Were you bragging dude? 😂

@GNARGNARHEAD Жыл бұрын

oh right, check out Christopher Domas talk "The future of RE Dynamic Binary Visualization", I'd bet you'd have much better luck feeding the data in with various transformations, like a Hilbert curve, giving it a semantic structure to deal with.. just might even work with an image recognition algorithm then too.. maybe

@katjejoek Жыл бұрын

It has been a while since I've seen BASIC code! 😂

@RealCyberCrime Жыл бұрын

Just wait until chatgpt can write better malicious software

@bytefu Жыл бұрын

If only it understood what it's writing...

@timothygalvin3021 Жыл бұрын

I can't express in words how much all the empty shelves in this video bother me. Why have all these shelves if you're not going to use them!?
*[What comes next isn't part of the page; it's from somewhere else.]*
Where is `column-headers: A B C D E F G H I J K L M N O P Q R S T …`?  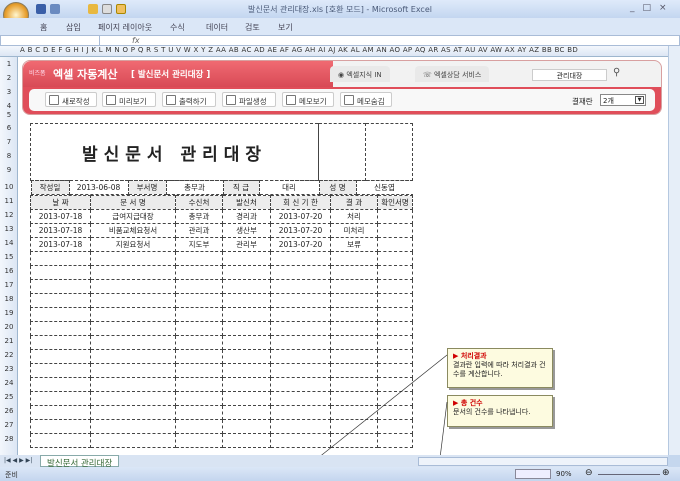 column-headers: A B C D E F G H I J K L M N O P Q R S T … is located at coordinates (340, 52).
@raicyceprine8953 Жыл бұрын

i don't know why i watch it full even though i dont understand it

@artiem5262 Жыл бұрын

It's heuristics -- educated guessing -- as the halting problem is still out there, so you can guess but you'll never be able to prove if a target is malware or not.

@JorgetePanete Жыл бұрын

I guess that's only when you treat it as a black box, in a white box you could know what it is

@MoxxMix Жыл бұрын

Is there a point in talking about this when windows 11 became a malware.

@barreiros5077 Жыл бұрын

What API said...

@RealCyberCrime Жыл бұрын

Just waiting on chatgpt to write some good malware

@happygimp0 10 ай бұрын

You can not use a computer to detect malware. It is mathematically impossible to do that reliable, since it requires the halting problem to be solvable on a PC, which it isn't.

@cytroyd Жыл бұрын

We need MLware that uses ML to penetrate and replicate across systems. Imagine a GPT-powered worm. Self-generating zero days. I recommend open source LLM's like BLOOM to get started.

@adia.413 Жыл бұрын

The computation requirements to run GPT would have to be much less than today, as not all servers have enough computation power to run a model. On the other hand, I can imagine a trained IA model that could analyze the binaries / source code and create zero day approaches based on the input.

@-FFFridge Жыл бұрын

You could use the same method as actual viruses and randomly mutate the code 1mil times on all already infected system, until some variant actually works, which is then sent outward to penetetrate new hosts. It's incredibly slow, but requires less computing than GPT.